Let $X$ be an embedding in to a smooth variety P such that $\dim(P) \geq \dim(X) +2$. Now, consider the closure of $X$, $\bar{X}$ and let $I$ be its ideal sheaf. Now, let $\eta_{X}$ be the generic point $\bar{X}$. Then, since $\bar{X}$ has codimension greater than 2, the $I_{\eta_X}$ is not principal. Why is this statemen true?
If not a proof, I would prefer an explicit example of the above result.
Consider the curve $C$
$x^2−y^3=0$ in $\mathbb A^3(K)$. Let $I$ be the ideal sheaf associated to the closed embedding $i$ of $C$ in $\mathbb A^3(K)$. Note, that it satisfies the hypothesis of the above result.
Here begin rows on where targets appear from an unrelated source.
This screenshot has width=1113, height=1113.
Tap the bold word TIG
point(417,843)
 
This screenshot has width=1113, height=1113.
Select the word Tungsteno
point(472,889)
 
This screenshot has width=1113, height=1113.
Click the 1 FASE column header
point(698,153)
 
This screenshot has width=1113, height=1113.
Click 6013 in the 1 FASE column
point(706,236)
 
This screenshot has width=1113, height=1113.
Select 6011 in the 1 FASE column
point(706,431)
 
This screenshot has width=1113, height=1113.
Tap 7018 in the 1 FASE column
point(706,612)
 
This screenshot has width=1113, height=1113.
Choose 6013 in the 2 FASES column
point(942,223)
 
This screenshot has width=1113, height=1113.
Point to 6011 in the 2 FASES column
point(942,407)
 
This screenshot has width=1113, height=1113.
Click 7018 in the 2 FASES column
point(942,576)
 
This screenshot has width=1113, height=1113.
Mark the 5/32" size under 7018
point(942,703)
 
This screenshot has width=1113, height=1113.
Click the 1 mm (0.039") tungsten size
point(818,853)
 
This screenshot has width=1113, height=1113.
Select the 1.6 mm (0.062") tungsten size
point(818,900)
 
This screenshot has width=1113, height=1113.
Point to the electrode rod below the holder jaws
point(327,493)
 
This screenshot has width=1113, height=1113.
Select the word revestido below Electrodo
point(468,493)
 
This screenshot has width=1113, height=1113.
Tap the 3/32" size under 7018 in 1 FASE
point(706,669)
Now the the generic point of $C$ is the ideal $(x^2−y^3,z)$. Now, I want to compute the stalk of $I$ at $p=(x^2−y^3,z)$.
I have following exact sequence $$0 \rightarrow I_p \rightarrow \mathcal{O}_{\mathbb A^3(K),p } \rightarrow i_{*} \mathcal{O}_{\mathbb A^3(K),p } \rightarrow 0$$
Now, how can I compute $i_{*}\mathcal{O}_{\mathbb A^2(K),p }$ and show $I_p$ is not a principal ideal?
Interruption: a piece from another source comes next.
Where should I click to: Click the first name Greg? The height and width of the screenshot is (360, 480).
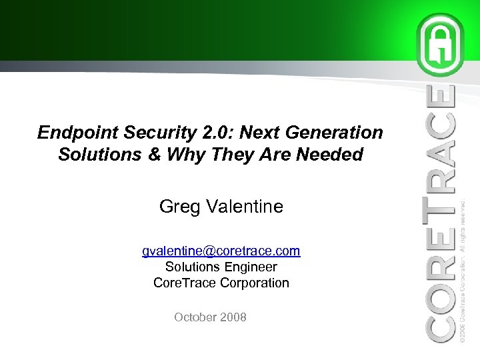[177, 207]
Note: the above statement is in the page 18, Corollary22 proof of notes here
The claim follows from Krull's Hauptidealsatz.
Intuitively, the idea is that a single equation can cut out only an irreducible component (which for the smooth variety $P$ can only be $P$ itself, which is just cut out by the equation $0 = 0$), or a locus of codimension $1$. But your $\overline{X}$ is of codimension at least $2$.